Here’s a rundown of a few recent positive articles about 12 step recovery.
First, Meghan O’Gieblyn interrogates Gabrielle Glaser’s widely circulated takedown of AA:
Last April, the Atlantic published a feature-length takedown of America’s longest-standing mutual-aid fellowship. “The False Gospel of Alcoholics Anonymous” was the work of Gabrielle Glaser, who delivered the bad news in dry and dismal statistics. According to modern studies, AA’s success rate is between 5 and 8 percent. Glaser claimed she was surprised by the numbers (“I assumed as a journalist that AA worked”), though the article betrayed a longstanding skepticism. Over the past few years, Glaser has been advancing the message in major news organs that twelve-step programs are bad for everyone, including women (Wall Street Journal), teenagers (New York Times), heroin addicts (Daily Beast), South Africans (Marie Claire) and doctors (Daily Beast again). But at eight thousand words, the Atlantic article was longer and received far more attention than her earlier publications.

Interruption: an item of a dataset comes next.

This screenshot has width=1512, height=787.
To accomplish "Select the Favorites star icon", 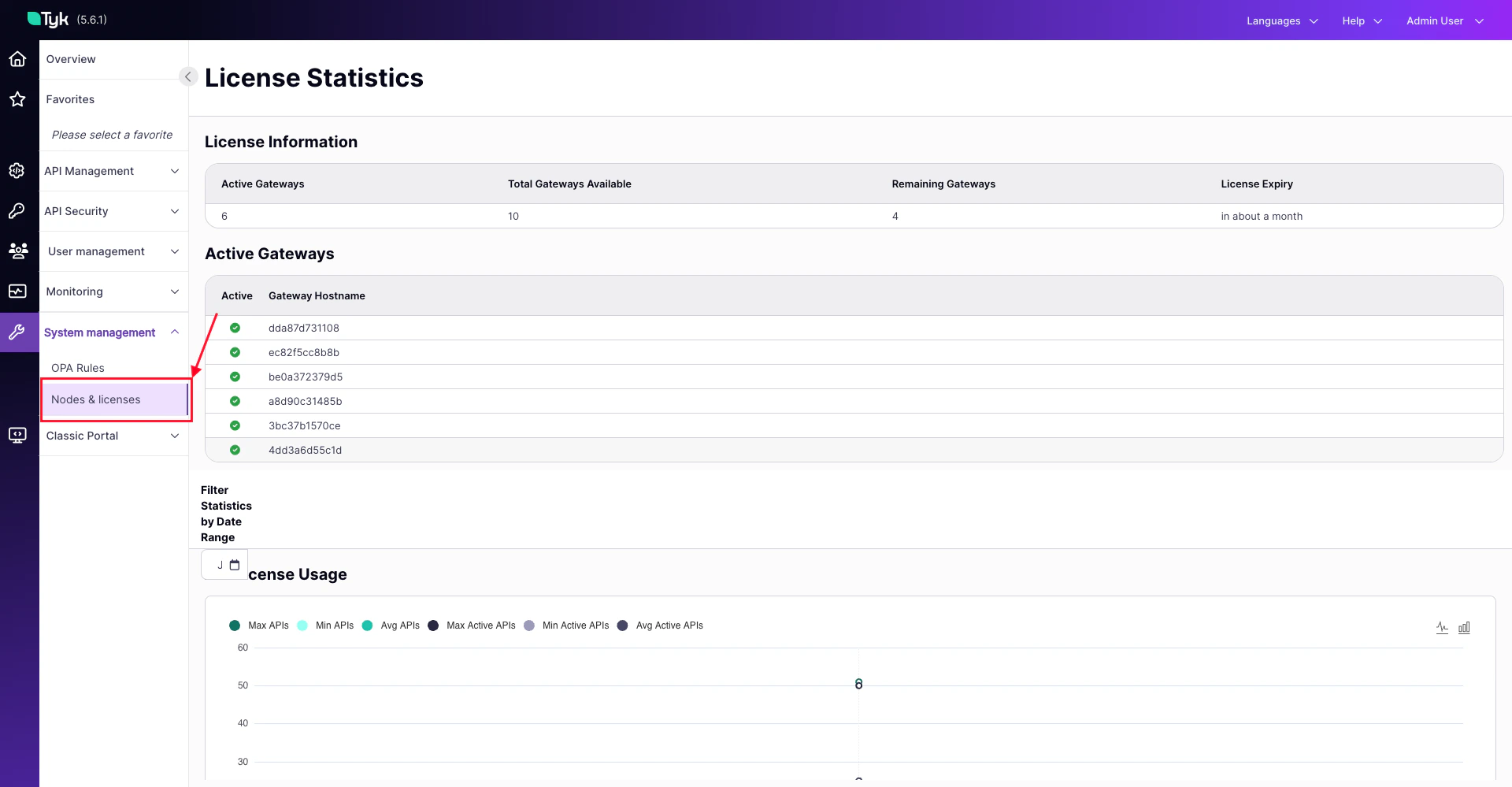I will tap(17, 99).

It also offered the most complete formulation of her case. “The problem is that nothing about the 12-step approach draws on modern science,” Glaser wrote, “not the character building, not the tough love, not the 28-day rehab stay.” If alcoholism is truly a disease, why is the default treatment a spiritually oriented support group run by nonprofessionals?
Second, Jessica Gregg, M.D., Ph.D. encourages doctors to think twice before dismissing 12 step groups:
Addiction has long been medicine’s unwanted stepchild. Doctors didn’t understand it, didn’t know how to treat it and felt helpless in the face of the wreckage it brought to their patients’ lives. As a result, while providers addressed the consequences of addiction — endocarditis, liver failure, seizures, overdose — they rarely treated the disease itself. That mysterious task has been left to others: counselors, peers in recovery and 12-step programs.
Third, Tori Utley examines criticism of AA in the media:
In recent years, reports of the failures of Alcoholics Anonymous have continued, challenging the foundational programming of the 12 steps. With the majority of treatment programs being based on the methodology founded initially in the 1930s by Bill Wilson and Dr. Bob Smith in Akron, Ohio, many wonder why these programs are still followed and why we put any confidence in 12-step programs at all.
With conflict about the issue surfacing in the medical and clinical communities, numerous sources have arose to dispute the 12-step methodology.
2 thoughts on “3 recent articles about AA”
Ms. Glaser should not write about something she does not understand. Dr. Gregg seem to “get it”. Science and medicine will never be the answer to a spiritual (not religious) and emotional dis-ease. The challengers of AA are typically 1. Pharmaceutical companies wanting to make billions with Rx opiates, primarily Suboxone. 2. Doctors running pill/Suboxone mills.3. Individuals who think doctors know all when most no nothing about addiction (even doctors who got their “8 hours online training” to prescribe Suboxone). 4. Those not willing or ready for recovery. This is my opinion.
I think Ms Glaser should not compare a group of well meaning individuals who want to help each other with medical professionals. If I were your next door neighbor and you asked me what to take for a headache would you blame me if I told you to drink some pepsi cola and it did not work.
AA is being asked to produce results comparable to medical doctors and other addiction specialists or be marked as irrelevant or even demonized. It is not a good comparison. Do you expect your Grandmother to heal your cancer. No. You go to a doctor. MDs are in charge of the health in their communities, not support groups.
Addiction medicine is a mess, but it is not because of layman. It is because of medical professionals and others who failed to do their duty. They were happy to let someone else take care of a this health care problem and now they seem to be happy to let another organization take the blame for what has always been their responsibility.
Do we blame the Boy Scouts for the enemy in our backyard or do we blame the army who is charged with defending our country?
(I’m not an AA guy, but I am tired of them being scapegoated for other peoples failures.) Those failures don’t just include doctors, the US Congress and Insurance companies all thought their opinions were important too.